About this exercise:
Every entry in the following data should be output exactly.

Records to use:
****
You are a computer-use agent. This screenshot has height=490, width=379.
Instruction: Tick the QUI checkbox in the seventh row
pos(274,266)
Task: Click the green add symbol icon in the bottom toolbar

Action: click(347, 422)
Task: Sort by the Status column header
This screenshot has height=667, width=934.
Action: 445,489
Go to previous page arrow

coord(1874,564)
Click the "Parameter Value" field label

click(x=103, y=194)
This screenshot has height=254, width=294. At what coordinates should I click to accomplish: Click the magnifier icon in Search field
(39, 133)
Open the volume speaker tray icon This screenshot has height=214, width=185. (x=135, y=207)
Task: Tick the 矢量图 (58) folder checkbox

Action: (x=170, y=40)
****
Response:
You are a computer-use agent. This screenshot has height=490, width=379.
Instruction: Tick the QUI checkbox in the seventh row
pos(274,266)
Task: Click the green add symbol icon in the bottom toolbar

Action: click(347, 422)
Task: Sort by the Status column header
This screenshot has height=667, width=934.
Action: 445,489
Go to previous page arrow

coord(1874,564)
Click the "Parameter Value" field label

click(x=103, y=194)
This screenshot has height=254, width=294. At what coordinates should I click to accomplish: Click the magnifier icon in Search field
(39, 133)
Open the volume speaker tray icon This screenshot has height=214, width=185. (x=135, y=207)
Task: Tick the 矢量图 (58) folder checkbox

Action: (x=170, y=40)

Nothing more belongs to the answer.